### AUFGABE A
Gib nur die Zahl der Zeilen in den Datensätzen an, die die Zeichenfolge „Task“ enthalten. Groß- und Kleinschreibung zählt.

### TEXT
******
Feines von der Nordsee: Zu Besuch in der Friesischen Wollweberei

Am Eingang der Fabrikhalle stehen hohe Glasgefäße, in denen sich die Wolle auftürmt. Etiketten zeigen, wo die Tiere gegrast haben: in der Mongolei, in Argentinien, in Australien. Und in Friesland. Heinz-Jürgen Gerdes nimmt eine Decke vom Stapel, die Wolle fließt weich über seine Hände. „Diese Wolle kommt aus der Mongolei, die benutzen wir für das Innere“, sagt Gerdes. „Für die Außenseite verwenden wir gern Wolle aus Norddeutschland.“
Um sich ein Bild davon zu machen, wie die Tiere leben, nimmt der Geschäftsführer oft weite Wege auf sich, gerade ist er aus der Mongolei zurück. „Die Nomaden mit ihren Herden in der Steppe zu erleben, war besonders ergreifend“, sagt Gerdes. Die karge Landschaft und die harten Winter stehen im Gegensatz zu den freundlichen Menschen, Gerdes ist beeindruckt von seinen Erlebnissen: „Wenn man mit eigenen Augen sieht, unter welchen Entbehrungen das Material entsteht, geht man noch achtsamer mit dieser wertvollen Naturfaser um.“
Friesische Wolle en masse

Die Faszination für das Weberhandwerk entstand bei Monika und Heinz-Jürgen Gerdes durch den Umzug in den Norden, genauer in der Nähe des friesischen Jadebusens, der Gegend, in der sie ein Haus geerbt hatten. Dass hier in den 1960er-Jahren noch 340 Webmaschinen in vier Webereien standen, wussten sie damals noch nicht.
Zufällig hörten sie von einer insolventen Deckenfabrik im Nachbarort. Die Betriebswirtin und der Designer zögerten nicht lange und wagten den Sprung in etwas Neues. Im niedersächsischen Zetel, wo andere keine Zukunft mehr sahen, eröffneten sie vor drei Jahren mit ihrem Unternehmen Friesische Wollweberei die erste derartige Weberei in Deutschland seit über 50 Jahren. In der Region gehört Schafwolle seit langer Zeit zum täglichen Leben, Schafe grasen in der hügeligen Landschaft, vier bis fünf Kilogramm Wollfell wachsen den Tieren jährlich. Und die müssen natürlich wieder runter.
******
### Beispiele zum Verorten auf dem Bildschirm
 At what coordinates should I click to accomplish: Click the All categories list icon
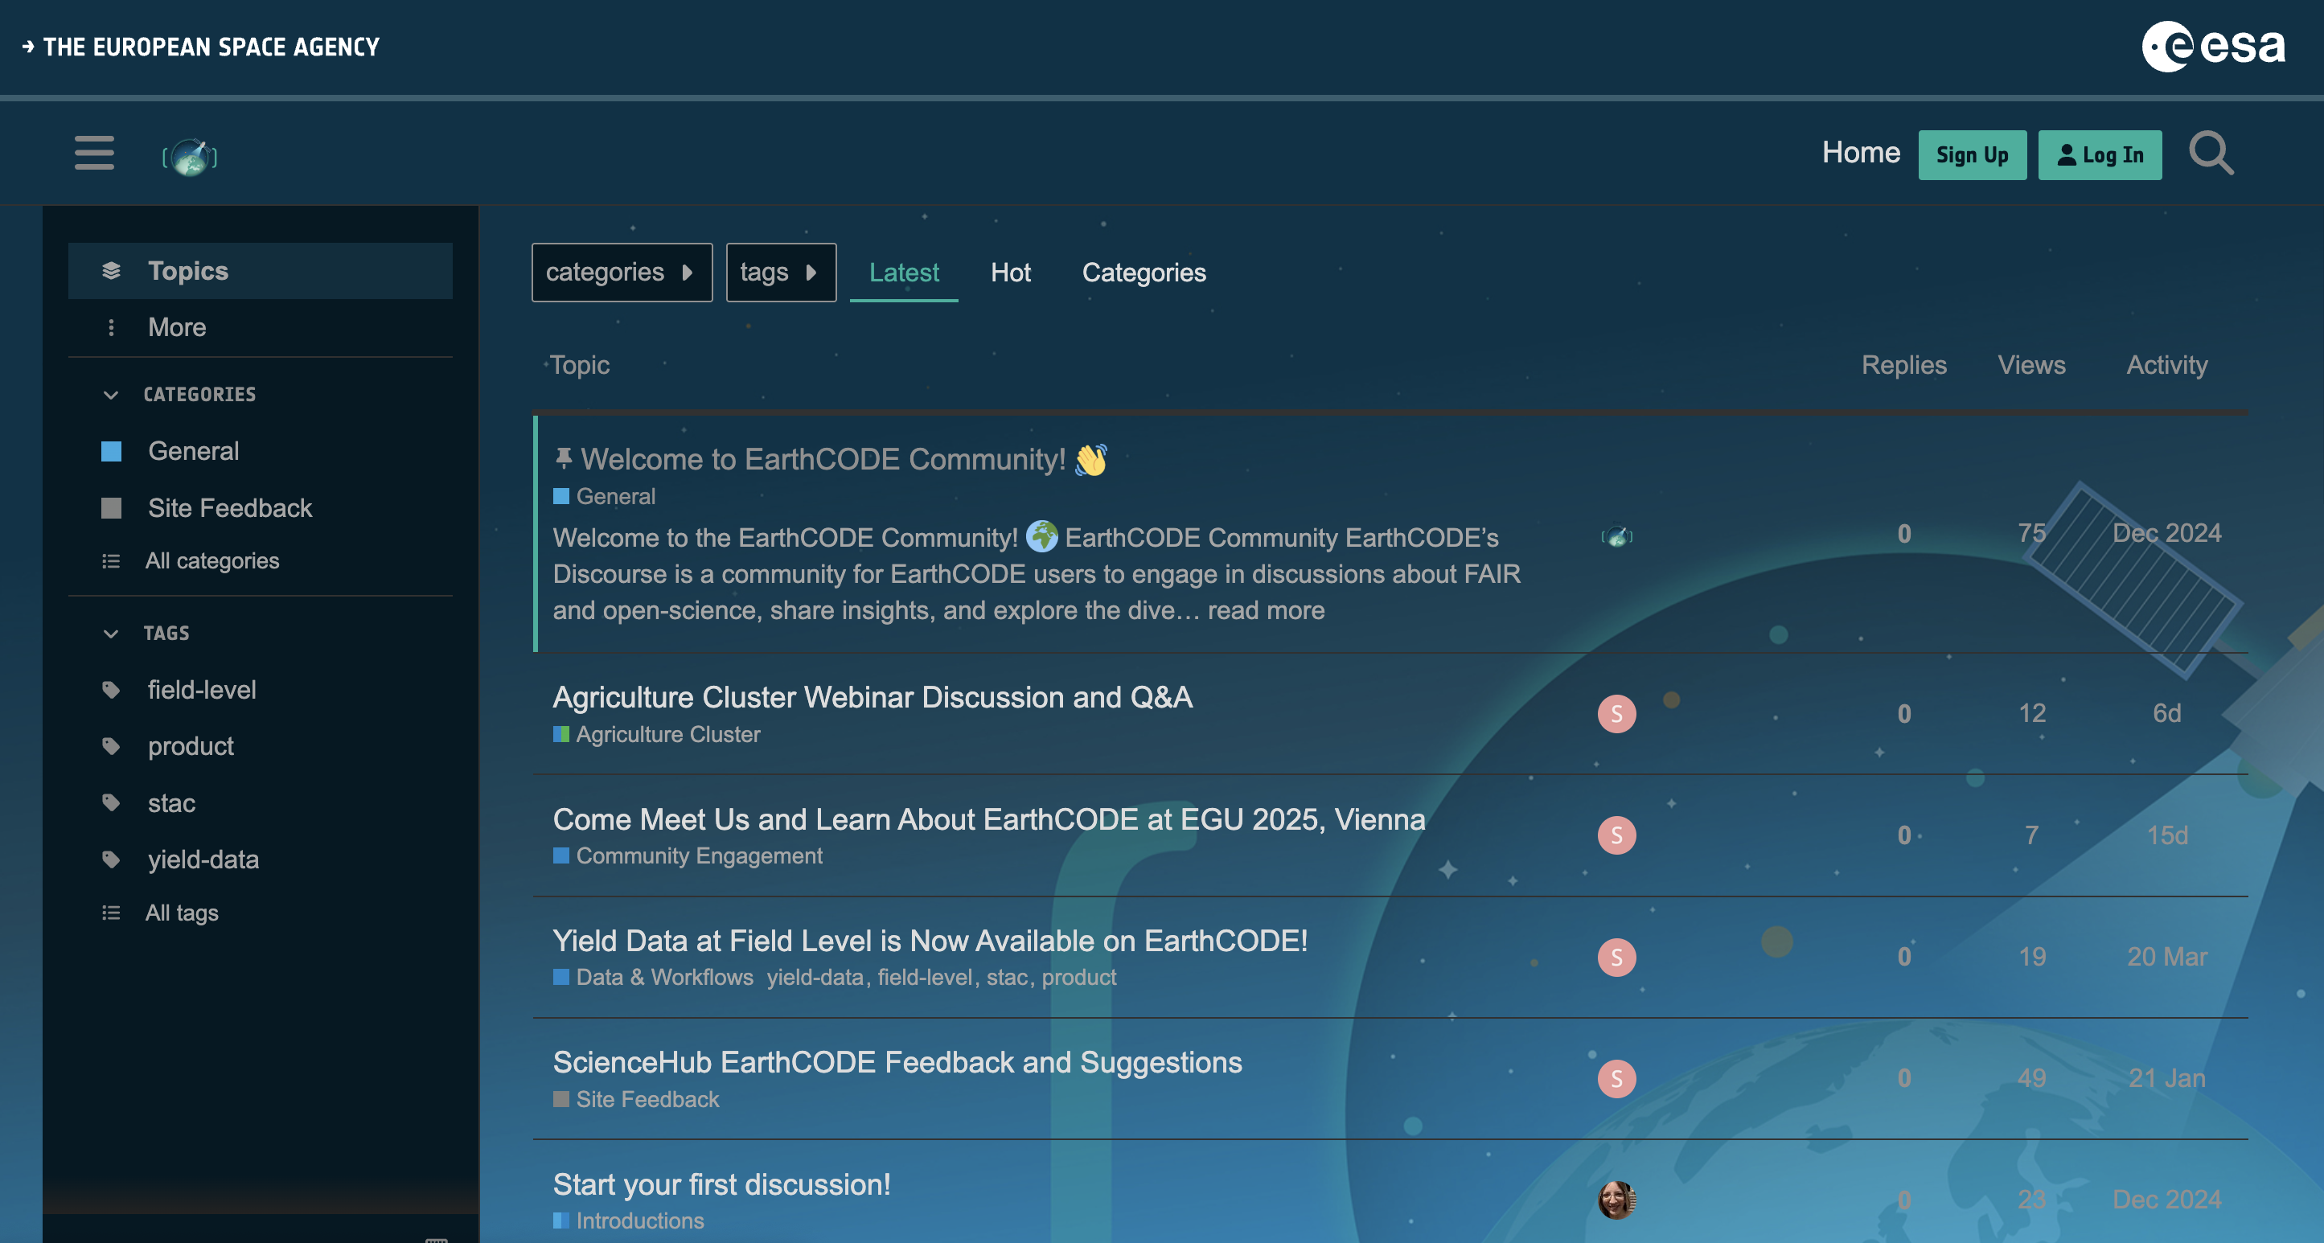click(110, 560)
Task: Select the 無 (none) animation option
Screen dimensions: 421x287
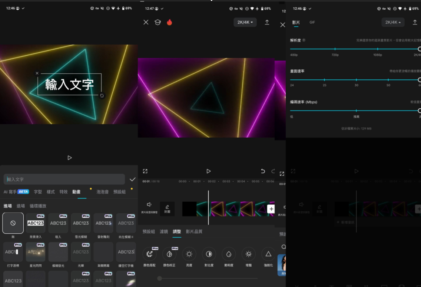Action: (13, 223)
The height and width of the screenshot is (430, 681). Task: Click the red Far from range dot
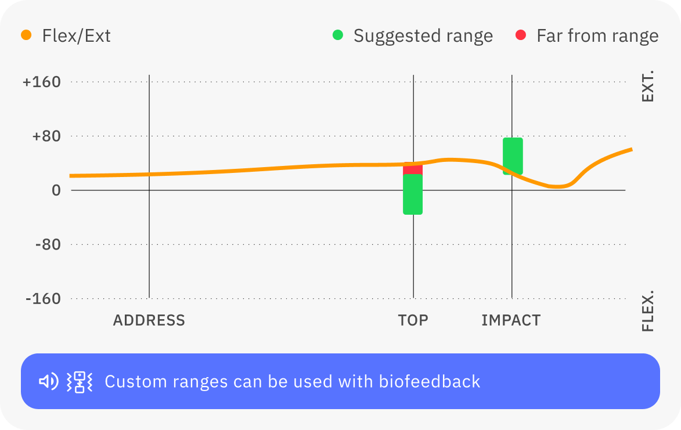(521, 35)

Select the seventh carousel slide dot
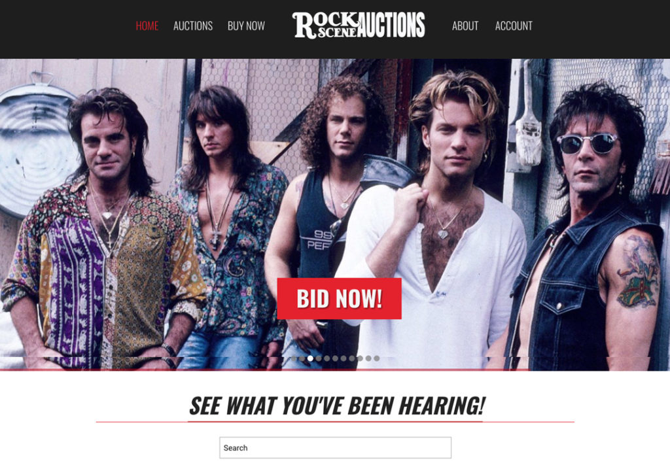(344, 358)

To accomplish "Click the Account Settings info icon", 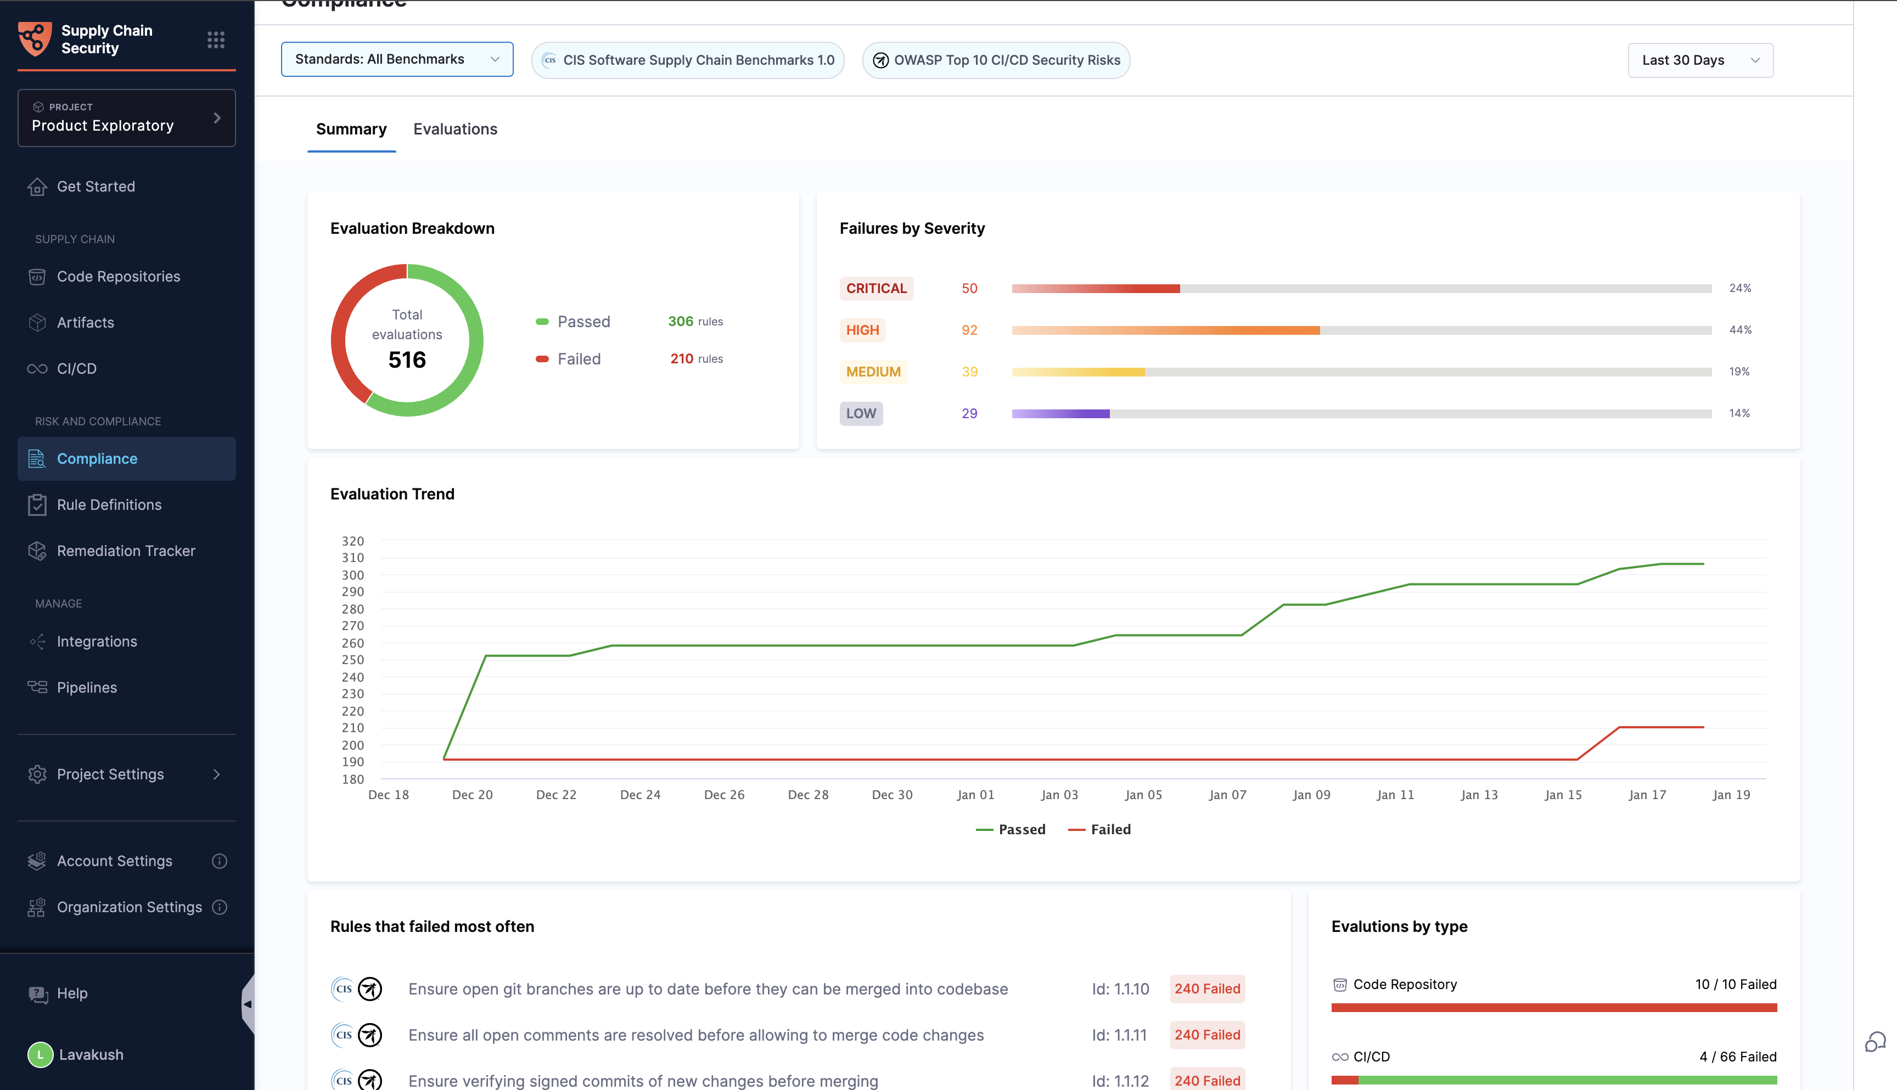I will 219,861.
******
### AUFGABE B
Schreib den Abschnitt aus dem Text über die Wollweberei von „Zufällig hörten sie“ bis „natürlich wieder runter.“ noch einmal ab und tausch dabei „Deckenfabrik“ gegen „Tuchfabrik“ aus.

### ANTWORT A
2

### ANTWORT B
Zufällig hörten sie von einer insolventen Tuchfabrik im Nachbarort. Die Betriebswirtin und der Designer zögerten nicht lange und wagten den Sprung in etwas Neues. Im niedersächsischen Zetel, wo andere keine Zukunft mehr sahen, eröffneten sie vor drei Jahren mit ihrem Unternehmen Friesische Wollweberei die erste derartige Weberei in Deutschland seit über 50 Jahren. In der Region gehört Schafwolle seit langer Zeit zum täglichen Leben, Schafe grasen in der hügeligen Landschaft, vier bis fünf Kilogramm Wollfell wachsen den Tieren jährlich. Und die müssen natürlich wieder runter.